Why don't codecs take advantage of repeated parts of songs (like choruses) ?

Topic: Why don't codecs take advantage of repeated parts of songs (like choruses) ? (Read 4018 times) previous topic - next topic

0 Members and 1 Guest are viewing this topic.

Why don't codecs take advantage of repeated parts of songs (like choruses) ?

2023-01-15 10:34:10

Very basic question here from someone who doesn't know too much.

I'm sure there's a good reason why codecs (both lossy and lossless) don't take advantage of the fact that many songs have repeated sections. Say choruses, for example. As far as I know, no codec takes advantage of this by only storing the difference between choruses, instead of storing each (very similar) chorus three or four times per song.

I was thinking this would be even more useful for certain types of electronic music, where there really may be very little difference between certain passages of a track.

What's the reason this isn't used in codecs? I know it of course would take a lot more processing / searching during the encode, and also would totally mess up real-time decode, seeking etc. I suppose this would only be useful for a codec that would be aimed at minimizing storage space, rather than being easy to play back. Maybe you'd need to decode the entire file before playback (something like zipping a file). But has any codec looked at implementing an idea like this?

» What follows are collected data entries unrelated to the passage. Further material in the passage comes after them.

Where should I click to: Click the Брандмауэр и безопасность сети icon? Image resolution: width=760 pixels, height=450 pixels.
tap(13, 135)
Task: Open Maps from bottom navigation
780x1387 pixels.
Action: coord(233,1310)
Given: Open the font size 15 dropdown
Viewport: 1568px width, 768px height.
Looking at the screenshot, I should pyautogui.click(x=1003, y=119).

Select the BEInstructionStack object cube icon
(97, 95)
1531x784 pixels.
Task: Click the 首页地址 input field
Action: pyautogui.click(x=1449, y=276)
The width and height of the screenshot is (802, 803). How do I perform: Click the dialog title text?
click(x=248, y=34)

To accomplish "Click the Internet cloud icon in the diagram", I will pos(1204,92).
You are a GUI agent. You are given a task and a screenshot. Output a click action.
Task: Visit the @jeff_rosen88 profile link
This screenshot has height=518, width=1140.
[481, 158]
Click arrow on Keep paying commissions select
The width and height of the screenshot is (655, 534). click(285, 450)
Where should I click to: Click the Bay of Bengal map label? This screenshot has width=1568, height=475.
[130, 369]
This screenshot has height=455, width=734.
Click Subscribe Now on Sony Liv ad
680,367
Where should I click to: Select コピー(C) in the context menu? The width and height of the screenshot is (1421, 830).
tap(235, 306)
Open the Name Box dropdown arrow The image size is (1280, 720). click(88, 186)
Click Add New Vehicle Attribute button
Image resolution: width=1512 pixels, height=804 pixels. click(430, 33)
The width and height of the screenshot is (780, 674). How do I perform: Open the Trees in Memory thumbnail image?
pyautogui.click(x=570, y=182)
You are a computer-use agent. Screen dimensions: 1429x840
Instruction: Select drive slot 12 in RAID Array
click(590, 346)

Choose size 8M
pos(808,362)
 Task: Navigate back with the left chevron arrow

Re: Why don't codecs take advantage of repeated parts of songs (like choruses) ?

Reply #1 – 2023-01-15 11:03:18

Text, or even binary data, can be zipped by exploiting patterns, and music scores substantially reduce the amount of paper required by identifying repeated passages, so why not?...

The process you describe is used to great effect for video, where the similarities between successive frames are employed to dramatically reduce the amount of data required, and even moving objects are accounted for.

Audio is somewhat different. The repeat interval for video is one frame, whereas the repeat interval for any particular audio file is not known and would require the entire input file to be run through auto-correlation. Even if repeated passages are found, that does not account for performance. Hopefully, the artist will have added some variety, so the question is whether the potential data compression justifies the effort.

No doubt some extremely specific (synthesised?) tracks might be amenable to such compression, but not in general. Existing audio compression only considers a relatively short span of audio at a time, and can be implemented in real-time (with a small latency), whereas repeat-pattern compression requires the whole track to be analysed before compression can start.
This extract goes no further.